A multilingual stele from al-Kabrit (Saudi Arabia) dating from the reign of Darius I (550–486 BC) provides some of the modern confusion here (but it would not explain Strong as it was discovered long after Strong). The stele refers to Put (sometimes spelled Phut) in three languages. Both Old Persian and Neo-Babylonian connect Put with a region of Persian. However, the equivalence line of text in Egyptian places Put as part of Libya.
You are correct in that most of the references to Put indicate they were from the region we know as Libya.
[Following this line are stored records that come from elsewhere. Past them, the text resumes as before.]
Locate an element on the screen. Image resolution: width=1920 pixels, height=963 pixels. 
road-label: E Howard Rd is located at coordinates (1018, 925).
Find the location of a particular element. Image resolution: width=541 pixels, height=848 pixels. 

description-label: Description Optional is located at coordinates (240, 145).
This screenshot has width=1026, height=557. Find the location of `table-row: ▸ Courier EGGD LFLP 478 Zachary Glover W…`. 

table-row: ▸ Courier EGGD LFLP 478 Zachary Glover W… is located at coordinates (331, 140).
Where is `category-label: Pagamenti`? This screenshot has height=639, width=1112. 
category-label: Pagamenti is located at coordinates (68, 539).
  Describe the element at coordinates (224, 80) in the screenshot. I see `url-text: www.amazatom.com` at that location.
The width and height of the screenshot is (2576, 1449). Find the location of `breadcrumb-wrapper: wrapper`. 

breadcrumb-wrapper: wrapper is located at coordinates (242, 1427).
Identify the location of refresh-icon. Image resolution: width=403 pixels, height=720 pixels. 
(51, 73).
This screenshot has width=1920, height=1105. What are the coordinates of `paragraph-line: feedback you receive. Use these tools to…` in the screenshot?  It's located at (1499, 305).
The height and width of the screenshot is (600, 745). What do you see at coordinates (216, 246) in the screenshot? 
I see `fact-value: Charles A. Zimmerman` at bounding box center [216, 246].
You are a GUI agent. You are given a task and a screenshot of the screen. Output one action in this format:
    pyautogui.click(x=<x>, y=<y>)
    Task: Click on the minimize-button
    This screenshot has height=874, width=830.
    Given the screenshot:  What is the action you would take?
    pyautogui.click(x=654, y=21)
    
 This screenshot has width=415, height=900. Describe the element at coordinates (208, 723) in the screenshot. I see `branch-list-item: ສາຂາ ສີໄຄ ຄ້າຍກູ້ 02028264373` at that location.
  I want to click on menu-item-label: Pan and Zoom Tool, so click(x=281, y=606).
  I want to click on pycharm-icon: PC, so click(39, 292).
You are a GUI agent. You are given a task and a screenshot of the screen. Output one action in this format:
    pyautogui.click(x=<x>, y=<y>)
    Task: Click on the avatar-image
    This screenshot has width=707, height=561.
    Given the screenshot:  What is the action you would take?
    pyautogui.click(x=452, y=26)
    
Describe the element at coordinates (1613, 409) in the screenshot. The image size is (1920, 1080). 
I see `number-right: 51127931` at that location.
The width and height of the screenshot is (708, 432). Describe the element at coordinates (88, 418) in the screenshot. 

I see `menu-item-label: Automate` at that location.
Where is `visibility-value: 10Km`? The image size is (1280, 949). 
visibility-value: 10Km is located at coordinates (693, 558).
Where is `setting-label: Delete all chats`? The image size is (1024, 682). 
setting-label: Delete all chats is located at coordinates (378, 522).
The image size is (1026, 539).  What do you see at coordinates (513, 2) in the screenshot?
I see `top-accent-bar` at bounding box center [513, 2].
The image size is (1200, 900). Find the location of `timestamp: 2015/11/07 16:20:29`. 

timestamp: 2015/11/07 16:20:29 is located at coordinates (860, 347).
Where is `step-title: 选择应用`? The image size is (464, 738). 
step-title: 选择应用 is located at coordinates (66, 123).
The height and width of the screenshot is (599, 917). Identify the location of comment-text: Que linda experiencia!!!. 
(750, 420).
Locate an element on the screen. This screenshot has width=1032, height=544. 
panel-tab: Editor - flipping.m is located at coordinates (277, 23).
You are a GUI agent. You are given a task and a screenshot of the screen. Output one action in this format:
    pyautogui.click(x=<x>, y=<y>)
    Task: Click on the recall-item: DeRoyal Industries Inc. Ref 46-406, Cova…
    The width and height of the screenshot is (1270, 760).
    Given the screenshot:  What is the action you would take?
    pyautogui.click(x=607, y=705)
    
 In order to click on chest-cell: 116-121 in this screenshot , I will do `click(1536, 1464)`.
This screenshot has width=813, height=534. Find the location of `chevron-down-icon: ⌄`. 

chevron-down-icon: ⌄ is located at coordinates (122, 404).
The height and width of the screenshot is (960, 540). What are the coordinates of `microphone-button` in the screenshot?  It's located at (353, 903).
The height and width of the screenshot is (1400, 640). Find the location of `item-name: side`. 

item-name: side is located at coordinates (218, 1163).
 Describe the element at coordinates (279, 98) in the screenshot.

The Septuagint of Ezekiel uses Libues whenever the Hebrew has Put (27:10, 30:5, 38:5).
27:10 Men of Persia, Lud, and Put were in your army, men of war.
They hung shield and helmet on you; they gave you your splendor. (NET)
30:5 Ethiopia, Put, Lud, all the foreigners, Libya, and the people of the covenant land will die by the sword along with them. (NET)
38:5 Persia, Ethiopia, and Put are with them, all of them with shields and helmets. (NET)
Possibly, Strong placed Put as part of Persia because two of these three references link it with Persia (27:10 and 38:5). Likewise, Lud
(27:10 and 30:5) refers to a settlement near the Tigres. However, 38:5 and 30:5 also link Put with Ethiopia, part of Africa. Obviously, all three cannot be linking them by geography. The places are linked for other reasons in these texts.
Josephus (Antiquities 1.6/2), Pliny the Elder (Natural History 5.1), and Ptolemy (Geography iv.1.3) all refer to Put as being west of Egypt. In addition, Ptolemy mentions a city named Putea in Libya (iv.3.39). Josephus writes that the region was once known as Put but the name has been changed to reflect the name of a son of Mezraim, Lybyos. Mezraim being the Hebrew name for Egypt.